[Saved data entries]

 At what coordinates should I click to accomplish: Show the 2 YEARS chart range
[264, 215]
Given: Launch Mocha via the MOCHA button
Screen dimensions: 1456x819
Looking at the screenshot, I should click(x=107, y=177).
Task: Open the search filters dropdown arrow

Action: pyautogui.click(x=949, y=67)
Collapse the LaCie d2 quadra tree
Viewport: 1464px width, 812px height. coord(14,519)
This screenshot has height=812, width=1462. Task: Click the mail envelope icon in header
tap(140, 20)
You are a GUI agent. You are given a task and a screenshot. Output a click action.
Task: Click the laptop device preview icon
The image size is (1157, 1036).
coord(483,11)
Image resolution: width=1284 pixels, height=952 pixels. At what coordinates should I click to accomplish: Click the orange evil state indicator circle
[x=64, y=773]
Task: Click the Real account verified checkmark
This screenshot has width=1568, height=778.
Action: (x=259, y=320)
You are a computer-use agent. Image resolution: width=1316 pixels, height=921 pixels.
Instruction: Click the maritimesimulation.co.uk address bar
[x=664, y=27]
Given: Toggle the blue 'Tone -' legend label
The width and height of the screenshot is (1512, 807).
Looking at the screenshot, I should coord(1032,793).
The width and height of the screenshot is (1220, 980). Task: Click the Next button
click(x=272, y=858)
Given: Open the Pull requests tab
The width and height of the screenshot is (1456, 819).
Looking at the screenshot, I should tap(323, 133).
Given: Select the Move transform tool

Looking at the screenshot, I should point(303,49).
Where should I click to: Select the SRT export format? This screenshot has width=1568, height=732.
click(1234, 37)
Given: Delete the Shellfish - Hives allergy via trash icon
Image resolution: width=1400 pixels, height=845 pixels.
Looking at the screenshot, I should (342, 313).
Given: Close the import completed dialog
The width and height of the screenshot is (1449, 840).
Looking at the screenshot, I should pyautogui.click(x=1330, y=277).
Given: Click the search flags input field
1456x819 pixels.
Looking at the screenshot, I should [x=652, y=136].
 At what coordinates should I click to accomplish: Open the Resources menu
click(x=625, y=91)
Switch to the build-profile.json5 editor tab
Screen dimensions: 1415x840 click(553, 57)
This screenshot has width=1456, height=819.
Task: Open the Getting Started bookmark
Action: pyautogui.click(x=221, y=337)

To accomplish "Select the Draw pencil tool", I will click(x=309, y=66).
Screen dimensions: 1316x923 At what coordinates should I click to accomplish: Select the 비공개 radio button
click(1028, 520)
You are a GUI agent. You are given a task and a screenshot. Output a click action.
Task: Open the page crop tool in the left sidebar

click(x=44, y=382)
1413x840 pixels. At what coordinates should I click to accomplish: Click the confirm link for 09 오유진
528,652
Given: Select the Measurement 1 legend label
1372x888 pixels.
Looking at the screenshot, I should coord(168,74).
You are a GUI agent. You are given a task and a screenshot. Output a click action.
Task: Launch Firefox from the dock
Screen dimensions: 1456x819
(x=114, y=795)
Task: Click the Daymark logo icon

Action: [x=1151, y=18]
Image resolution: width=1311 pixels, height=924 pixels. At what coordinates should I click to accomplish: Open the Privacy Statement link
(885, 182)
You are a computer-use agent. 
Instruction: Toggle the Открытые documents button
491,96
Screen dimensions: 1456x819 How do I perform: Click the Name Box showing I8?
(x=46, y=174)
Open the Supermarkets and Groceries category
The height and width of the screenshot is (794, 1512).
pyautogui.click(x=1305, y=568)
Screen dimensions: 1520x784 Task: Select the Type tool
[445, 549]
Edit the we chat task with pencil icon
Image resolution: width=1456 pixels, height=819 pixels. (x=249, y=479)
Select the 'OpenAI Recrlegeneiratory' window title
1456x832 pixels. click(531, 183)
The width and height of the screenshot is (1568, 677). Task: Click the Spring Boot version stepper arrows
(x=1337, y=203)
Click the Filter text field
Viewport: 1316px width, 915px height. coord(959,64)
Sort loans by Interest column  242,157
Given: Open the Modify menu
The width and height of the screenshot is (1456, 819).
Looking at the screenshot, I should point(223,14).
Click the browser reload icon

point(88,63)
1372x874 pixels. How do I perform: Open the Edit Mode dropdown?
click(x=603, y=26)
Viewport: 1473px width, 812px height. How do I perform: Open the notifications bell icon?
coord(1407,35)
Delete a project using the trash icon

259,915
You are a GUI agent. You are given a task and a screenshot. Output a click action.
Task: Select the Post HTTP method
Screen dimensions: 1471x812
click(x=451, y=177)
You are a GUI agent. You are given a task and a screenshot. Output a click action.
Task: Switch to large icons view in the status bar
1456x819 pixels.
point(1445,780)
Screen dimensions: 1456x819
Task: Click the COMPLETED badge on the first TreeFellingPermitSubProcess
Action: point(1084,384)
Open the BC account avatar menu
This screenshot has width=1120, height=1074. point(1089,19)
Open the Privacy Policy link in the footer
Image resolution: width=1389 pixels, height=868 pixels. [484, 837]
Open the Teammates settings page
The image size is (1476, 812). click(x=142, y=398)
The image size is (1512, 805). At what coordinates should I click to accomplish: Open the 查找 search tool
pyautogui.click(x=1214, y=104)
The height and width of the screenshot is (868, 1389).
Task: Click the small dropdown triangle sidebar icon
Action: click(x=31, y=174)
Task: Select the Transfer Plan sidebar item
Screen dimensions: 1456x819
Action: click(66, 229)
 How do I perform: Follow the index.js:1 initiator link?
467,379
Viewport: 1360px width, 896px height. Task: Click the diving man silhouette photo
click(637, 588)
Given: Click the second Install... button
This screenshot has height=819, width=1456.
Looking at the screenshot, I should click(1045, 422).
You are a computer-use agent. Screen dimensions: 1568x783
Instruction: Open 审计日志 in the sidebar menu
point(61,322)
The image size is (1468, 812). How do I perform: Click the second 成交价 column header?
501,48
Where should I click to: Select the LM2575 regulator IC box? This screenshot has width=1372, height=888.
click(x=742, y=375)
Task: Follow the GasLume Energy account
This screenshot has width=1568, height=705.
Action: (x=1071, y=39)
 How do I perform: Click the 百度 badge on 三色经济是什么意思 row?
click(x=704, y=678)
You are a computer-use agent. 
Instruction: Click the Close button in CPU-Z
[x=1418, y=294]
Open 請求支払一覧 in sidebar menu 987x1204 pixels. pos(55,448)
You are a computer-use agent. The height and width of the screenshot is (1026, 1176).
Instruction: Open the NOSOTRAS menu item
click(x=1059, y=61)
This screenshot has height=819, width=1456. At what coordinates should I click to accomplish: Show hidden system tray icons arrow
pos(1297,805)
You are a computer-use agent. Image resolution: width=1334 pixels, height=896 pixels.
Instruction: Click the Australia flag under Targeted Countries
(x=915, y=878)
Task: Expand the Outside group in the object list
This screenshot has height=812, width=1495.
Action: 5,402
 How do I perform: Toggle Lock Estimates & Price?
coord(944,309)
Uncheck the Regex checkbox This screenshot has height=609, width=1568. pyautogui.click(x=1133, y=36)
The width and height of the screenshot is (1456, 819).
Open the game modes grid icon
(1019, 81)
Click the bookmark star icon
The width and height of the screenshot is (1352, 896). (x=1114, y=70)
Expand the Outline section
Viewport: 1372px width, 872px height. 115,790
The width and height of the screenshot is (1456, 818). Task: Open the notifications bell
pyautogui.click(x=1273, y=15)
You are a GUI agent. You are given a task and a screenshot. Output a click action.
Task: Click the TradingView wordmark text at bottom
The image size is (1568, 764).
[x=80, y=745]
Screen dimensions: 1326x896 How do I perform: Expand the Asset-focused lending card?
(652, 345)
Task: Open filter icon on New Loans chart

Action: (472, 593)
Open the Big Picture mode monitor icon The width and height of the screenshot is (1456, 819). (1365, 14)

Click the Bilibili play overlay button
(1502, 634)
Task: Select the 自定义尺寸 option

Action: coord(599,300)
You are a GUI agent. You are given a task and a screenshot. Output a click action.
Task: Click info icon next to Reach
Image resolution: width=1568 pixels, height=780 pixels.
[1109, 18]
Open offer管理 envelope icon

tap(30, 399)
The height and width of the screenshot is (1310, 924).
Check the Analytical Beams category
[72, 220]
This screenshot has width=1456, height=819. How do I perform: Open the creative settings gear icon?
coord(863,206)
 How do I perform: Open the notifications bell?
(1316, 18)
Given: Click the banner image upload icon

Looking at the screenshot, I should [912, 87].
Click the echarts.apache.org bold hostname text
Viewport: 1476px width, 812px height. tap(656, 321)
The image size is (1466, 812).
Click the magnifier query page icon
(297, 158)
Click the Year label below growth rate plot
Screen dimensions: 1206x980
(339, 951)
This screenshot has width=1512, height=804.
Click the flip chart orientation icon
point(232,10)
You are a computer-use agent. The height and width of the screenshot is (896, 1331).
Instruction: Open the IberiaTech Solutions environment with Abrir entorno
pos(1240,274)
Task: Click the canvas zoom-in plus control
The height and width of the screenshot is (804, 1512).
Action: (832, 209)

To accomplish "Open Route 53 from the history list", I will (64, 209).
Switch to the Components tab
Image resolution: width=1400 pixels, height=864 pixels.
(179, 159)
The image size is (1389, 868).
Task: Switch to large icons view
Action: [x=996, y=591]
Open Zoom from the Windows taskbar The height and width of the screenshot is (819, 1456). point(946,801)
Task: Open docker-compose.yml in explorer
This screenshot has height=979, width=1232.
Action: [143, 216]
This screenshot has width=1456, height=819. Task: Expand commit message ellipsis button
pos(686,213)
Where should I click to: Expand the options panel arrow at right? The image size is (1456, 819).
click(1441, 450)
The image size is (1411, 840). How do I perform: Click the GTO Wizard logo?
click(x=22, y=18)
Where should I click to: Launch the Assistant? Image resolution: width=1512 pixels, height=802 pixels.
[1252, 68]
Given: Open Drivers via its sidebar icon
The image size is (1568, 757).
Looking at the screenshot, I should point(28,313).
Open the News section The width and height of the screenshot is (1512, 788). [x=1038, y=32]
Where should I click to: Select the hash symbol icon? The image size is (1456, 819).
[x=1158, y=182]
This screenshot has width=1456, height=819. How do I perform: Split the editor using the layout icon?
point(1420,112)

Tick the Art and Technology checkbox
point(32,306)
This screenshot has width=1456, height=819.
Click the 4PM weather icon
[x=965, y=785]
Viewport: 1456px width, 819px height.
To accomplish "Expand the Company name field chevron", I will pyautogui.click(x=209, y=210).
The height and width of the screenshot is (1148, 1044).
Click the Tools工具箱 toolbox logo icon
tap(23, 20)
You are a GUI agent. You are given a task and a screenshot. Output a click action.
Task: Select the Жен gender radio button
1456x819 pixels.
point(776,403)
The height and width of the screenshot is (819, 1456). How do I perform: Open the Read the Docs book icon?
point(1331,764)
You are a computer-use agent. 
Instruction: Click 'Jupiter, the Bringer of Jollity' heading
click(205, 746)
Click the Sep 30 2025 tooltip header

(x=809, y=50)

--- Work item ---
In the entries above, find each line with the word "will" and return it.

--- Solution for this problem ---
To accomplish "Select the Draw pencil tool", I will click(x=309, y=66).
To accomplish "Open Route 53 from the history list", I will (64, 209).
To accomplish "Expand the Company name field chevron", I will pyautogui.click(x=209, y=210).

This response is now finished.